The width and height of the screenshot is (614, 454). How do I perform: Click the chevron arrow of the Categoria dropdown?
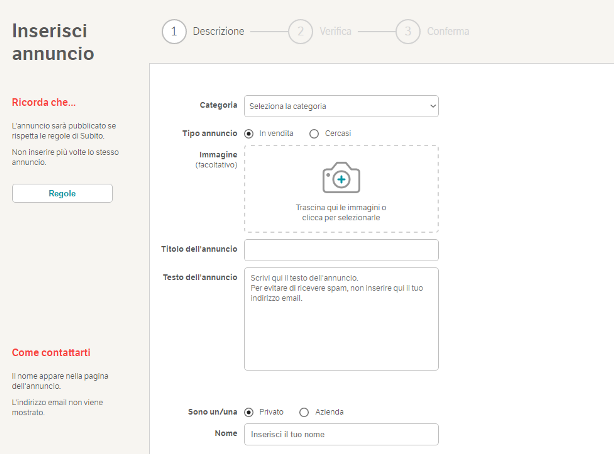(432, 105)
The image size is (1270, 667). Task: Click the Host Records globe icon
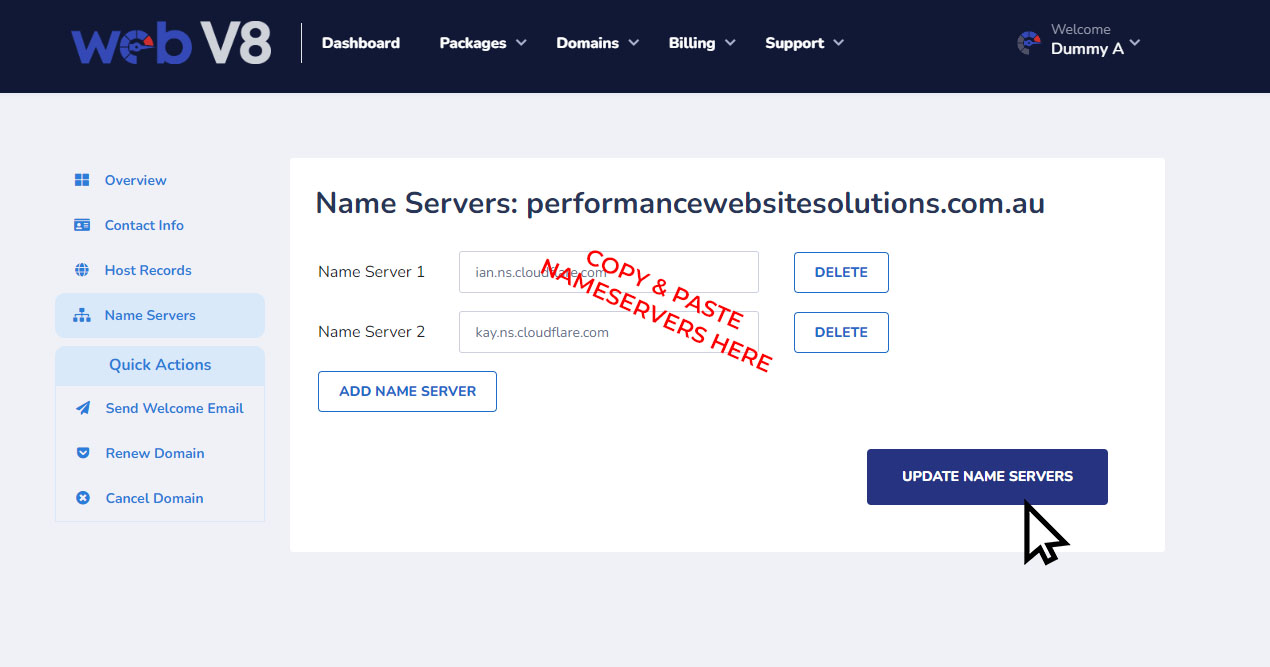point(82,270)
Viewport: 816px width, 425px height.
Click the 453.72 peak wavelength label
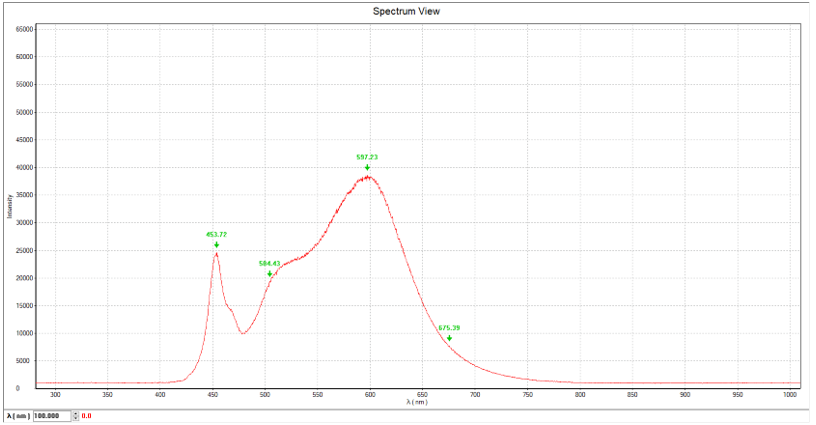pos(216,235)
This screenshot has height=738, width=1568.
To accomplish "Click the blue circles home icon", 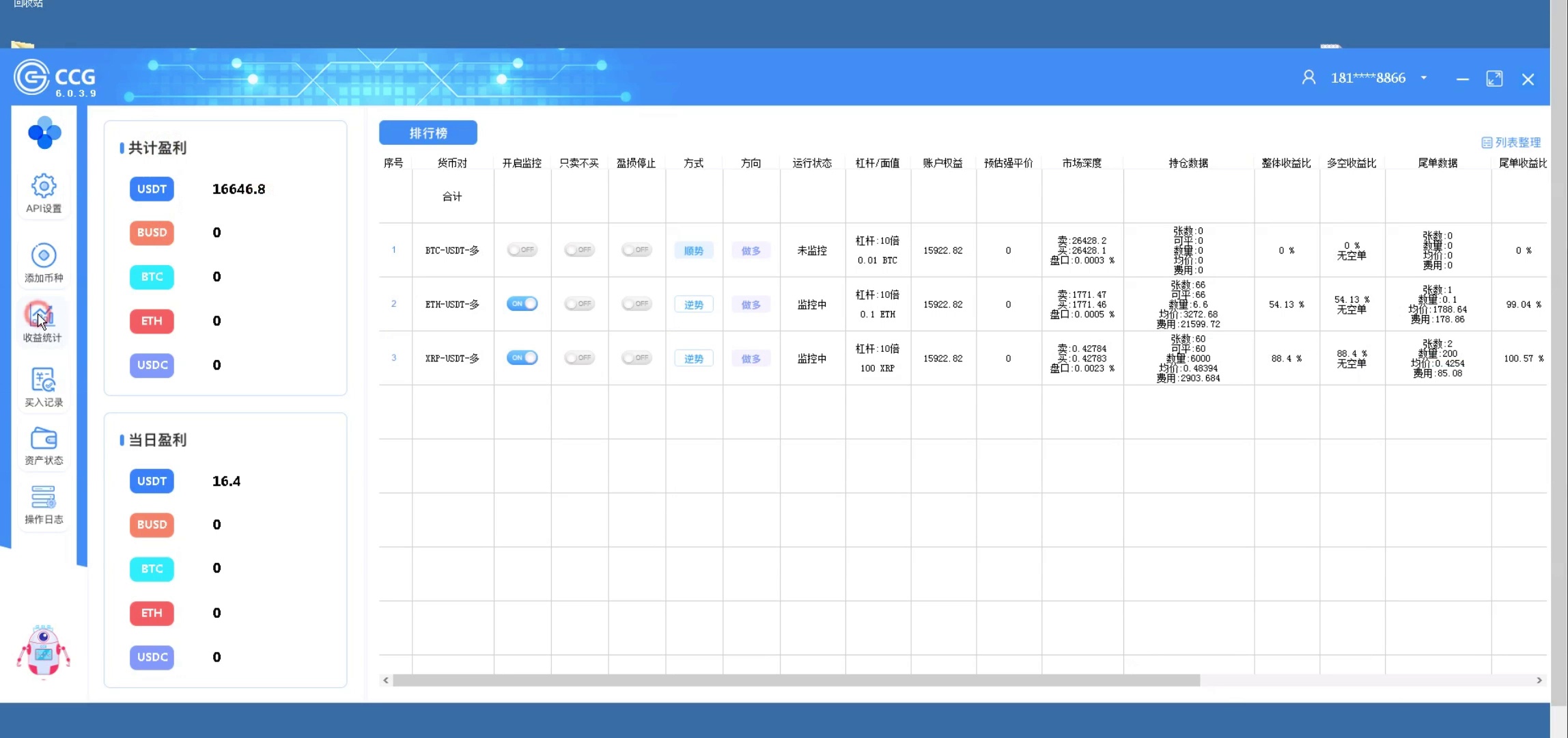I will [x=44, y=133].
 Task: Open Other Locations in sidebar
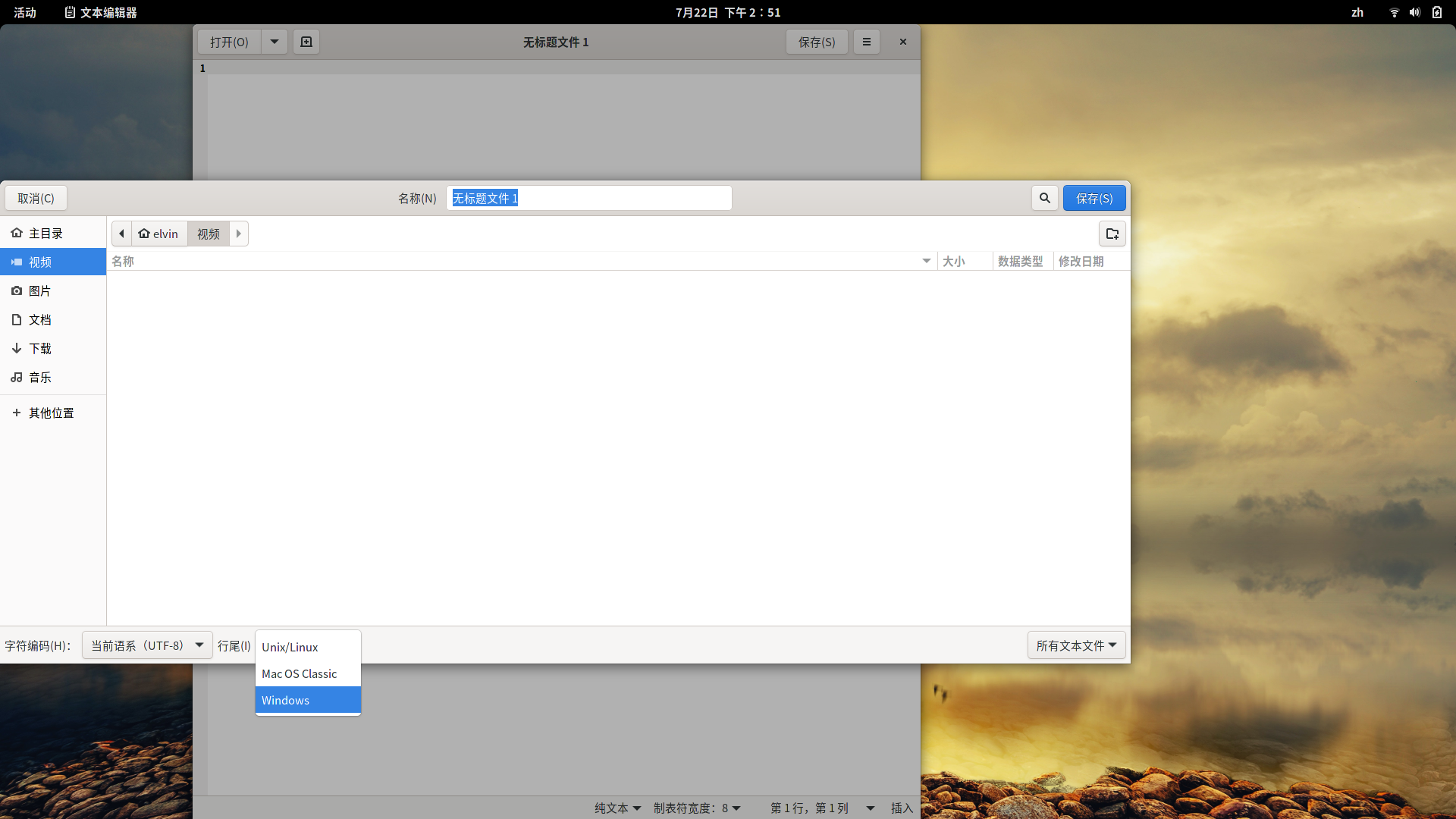pyautogui.click(x=51, y=413)
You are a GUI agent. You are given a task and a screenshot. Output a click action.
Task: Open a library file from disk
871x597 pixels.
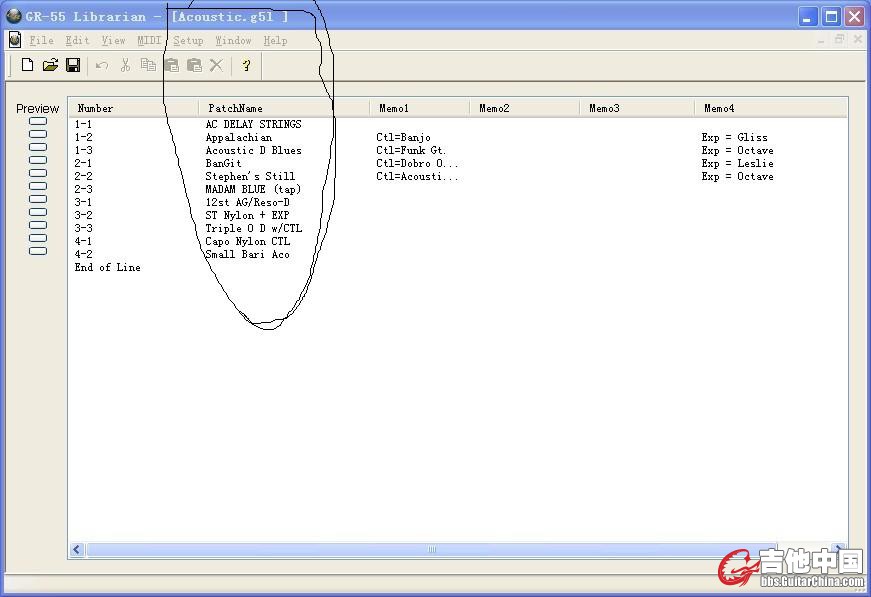tap(50, 65)
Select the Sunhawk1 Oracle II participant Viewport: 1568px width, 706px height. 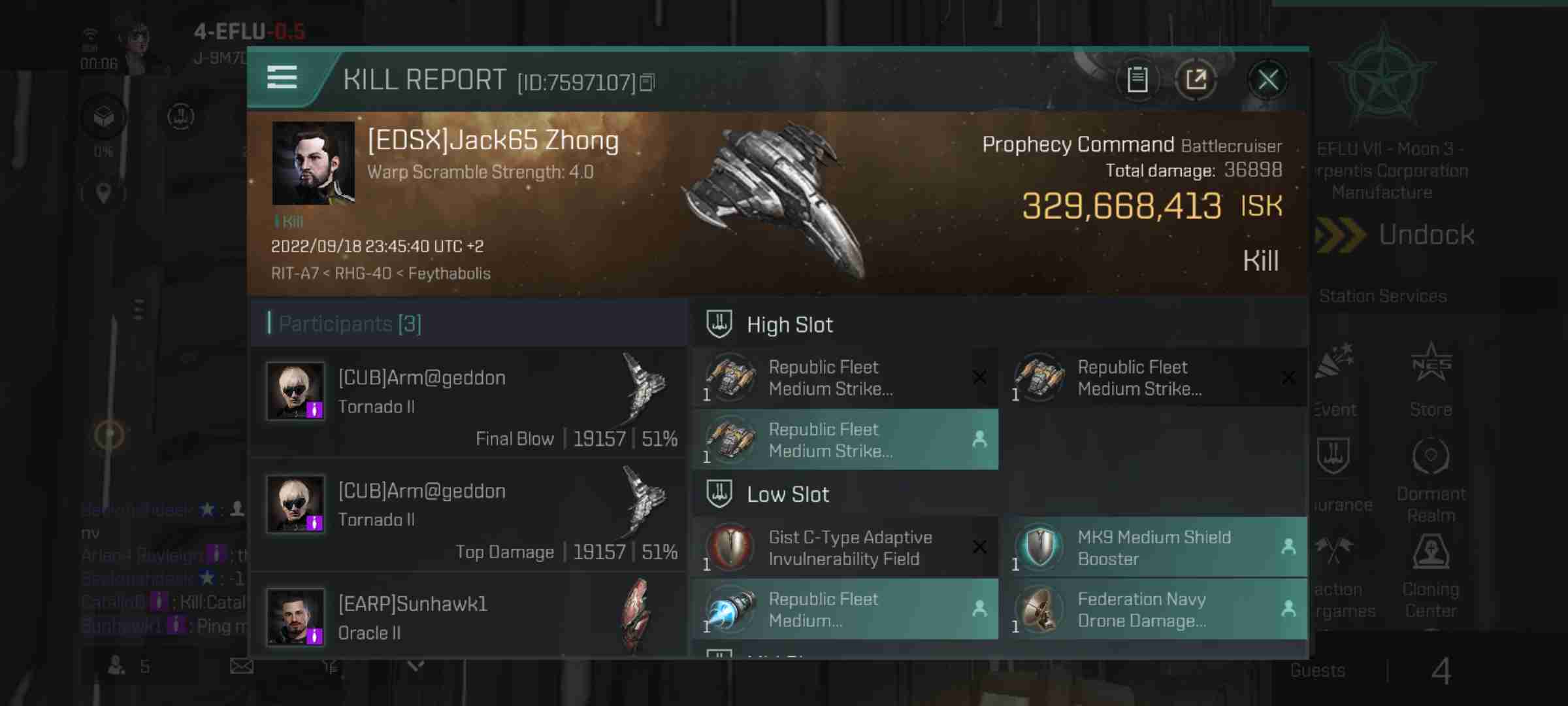468,616
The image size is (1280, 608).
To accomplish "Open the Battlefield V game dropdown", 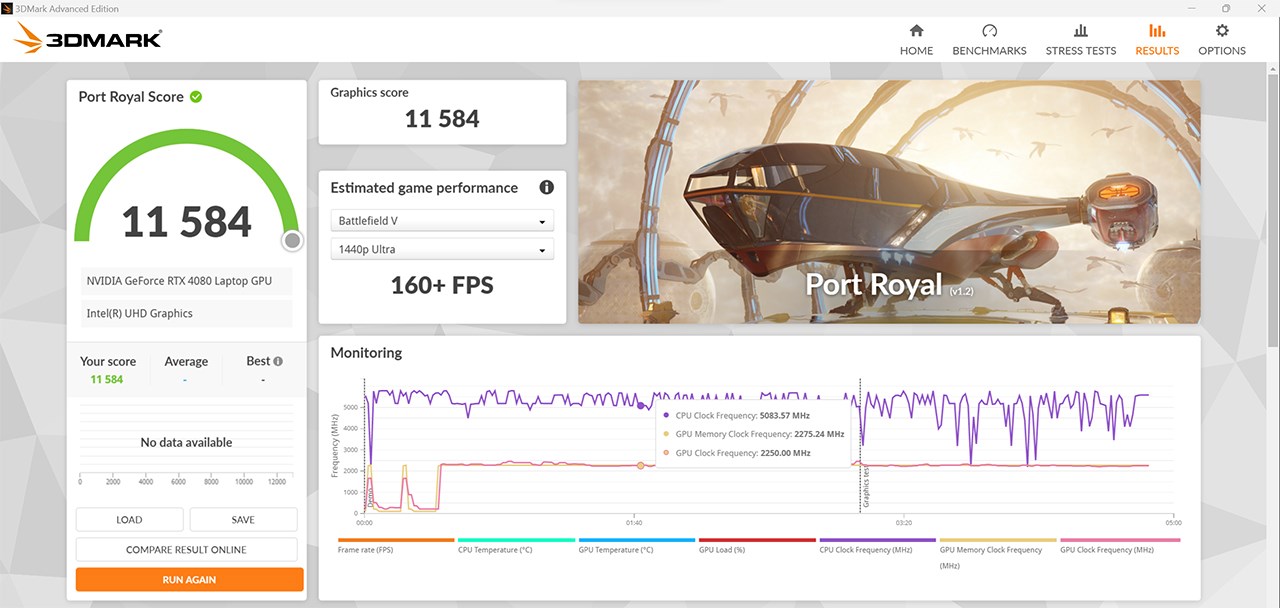I will tap(442, 220).
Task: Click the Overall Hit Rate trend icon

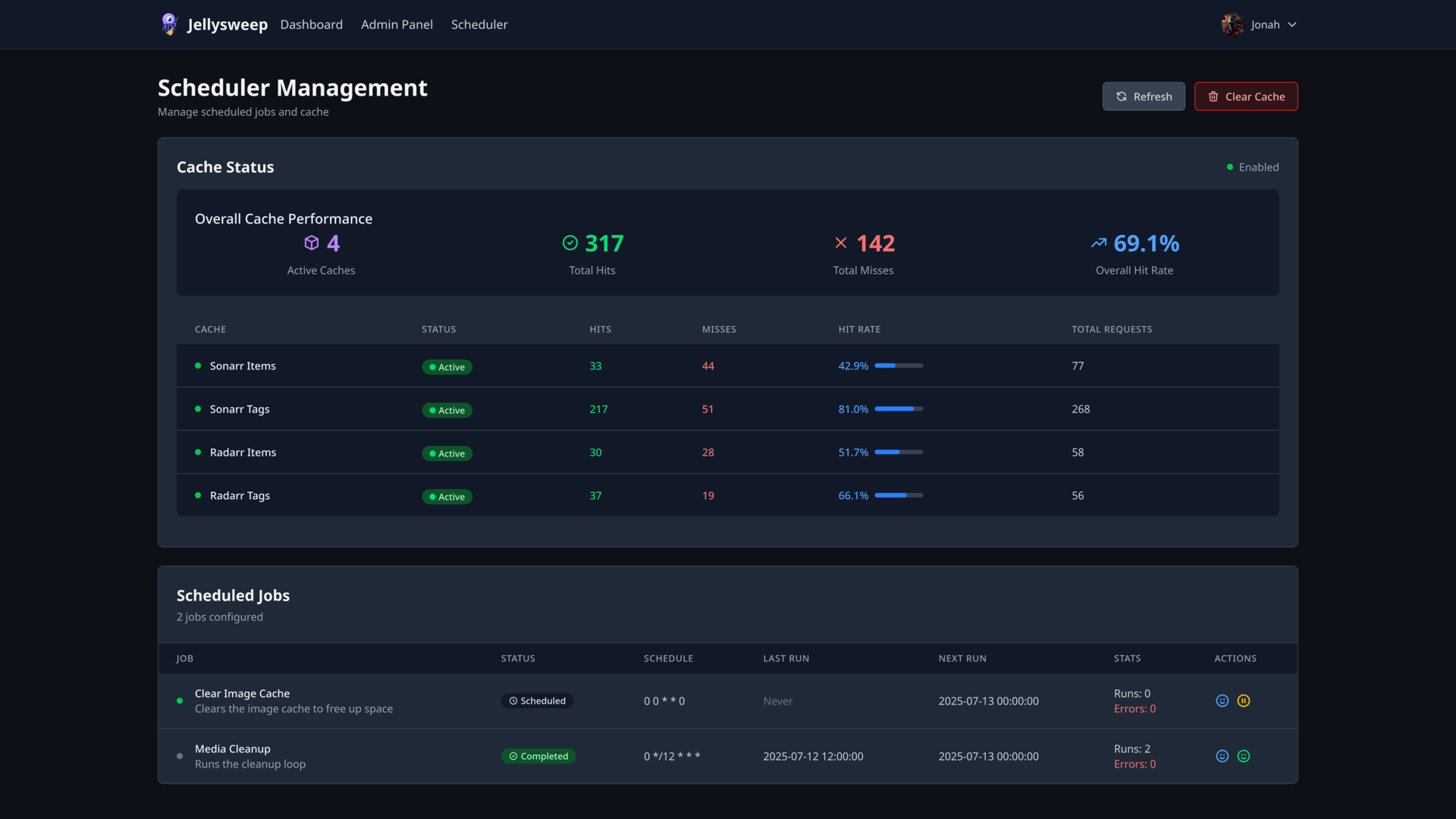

■ ■ ■

### EXERCISE
Please pick out every line of the records above that contains the string "size", treating uppercase and lowercase letters as distinct.

### RESPONSE TO THE EXERCISE
The image size is (1270, 667). Task: Click the Host Records globe icon
The image size is (1280, 608).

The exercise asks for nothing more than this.